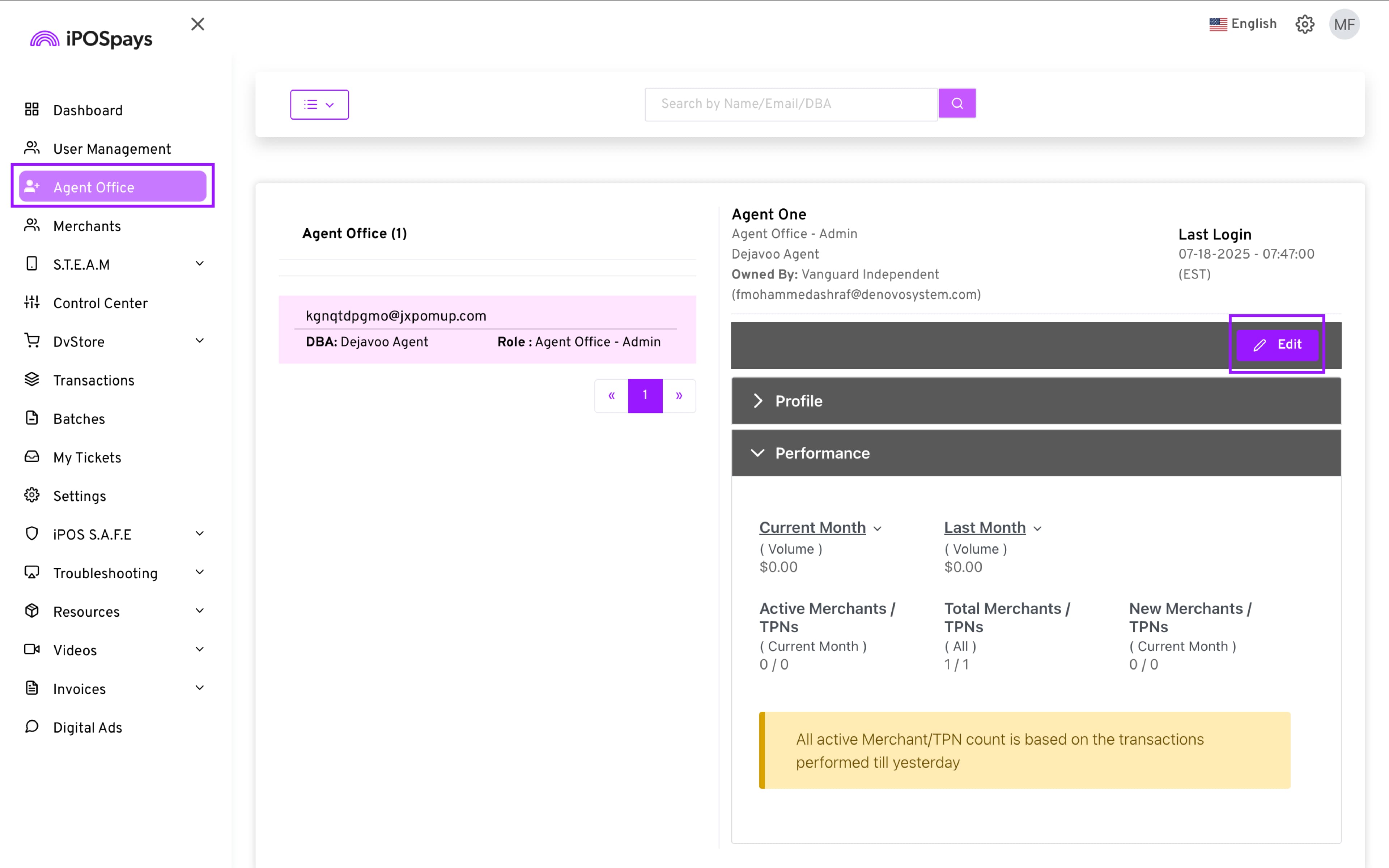This screenshot has height=868, width=1389.
Task: Close the sidebar with X icon
Action: [x=197, y=24]

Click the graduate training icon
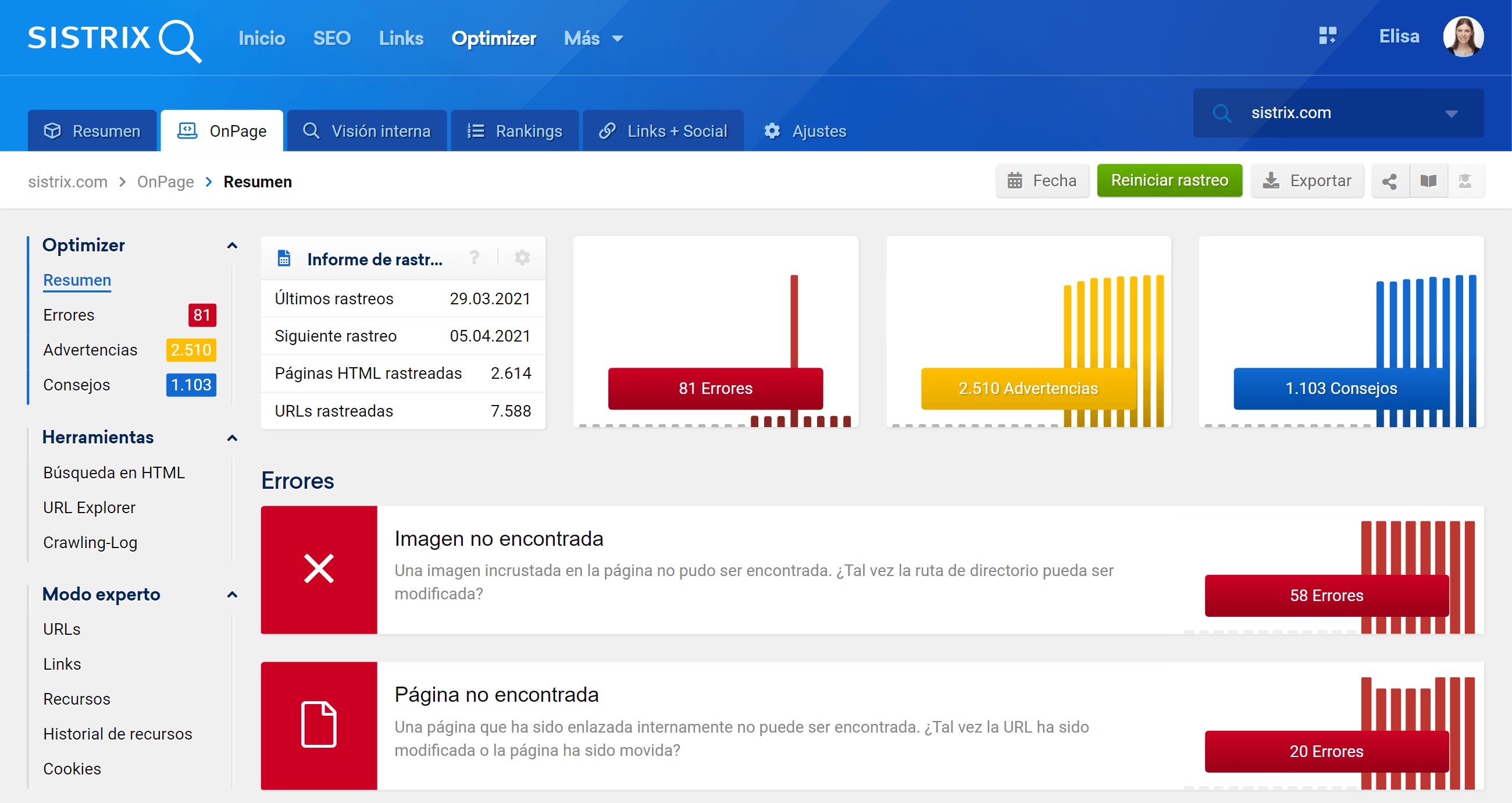coord(1465,181)
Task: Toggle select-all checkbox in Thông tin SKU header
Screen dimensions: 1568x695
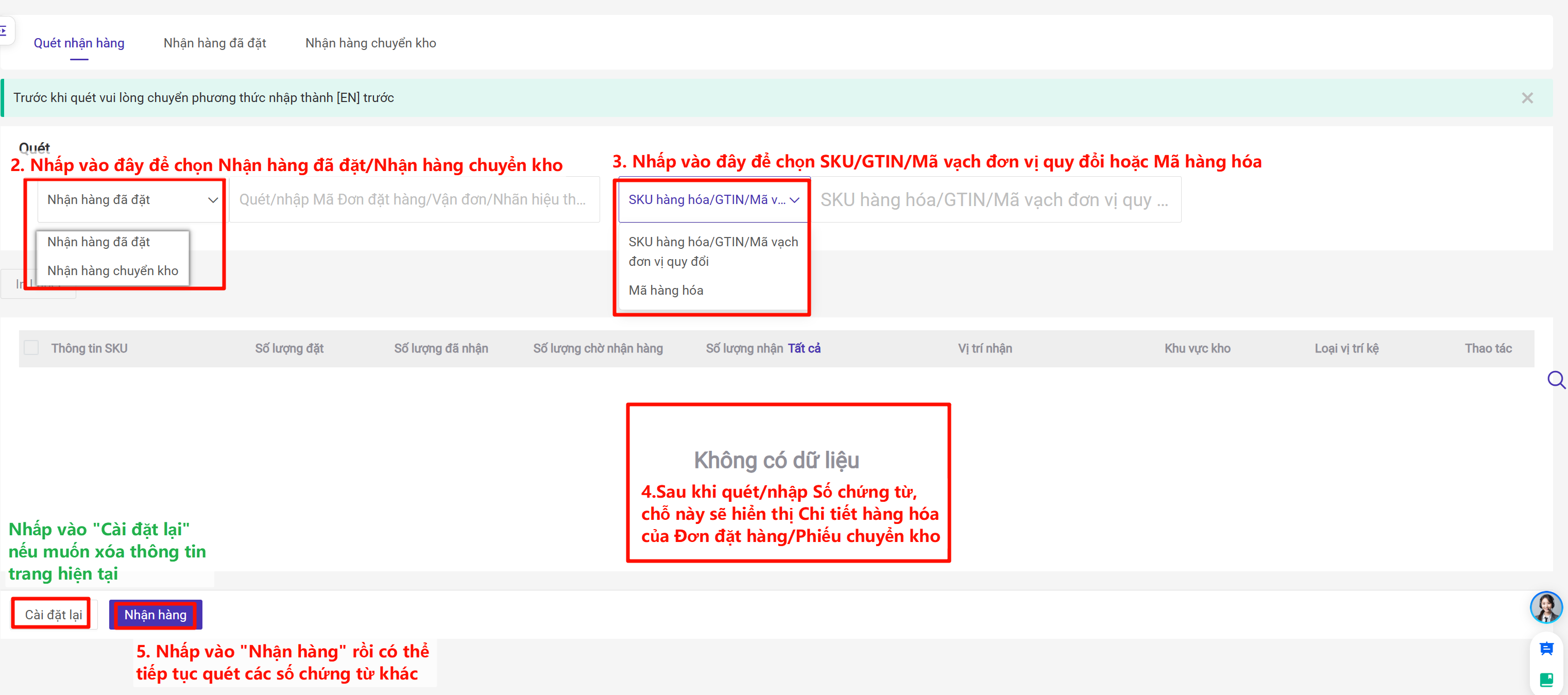Action: [x=31, y=348]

▸ **WHAT IS BEING ASKED**
Pictures aside, transcribe exactly the lines from the line containing "Task: Toggle select-all" through the final line of the material above.

▸ **YOUR RESPONSE**
Task: Toggle select-all checkbox in Thông tin SKU header
Screen dimensions: 1568x695
Action: [x=31, y=348]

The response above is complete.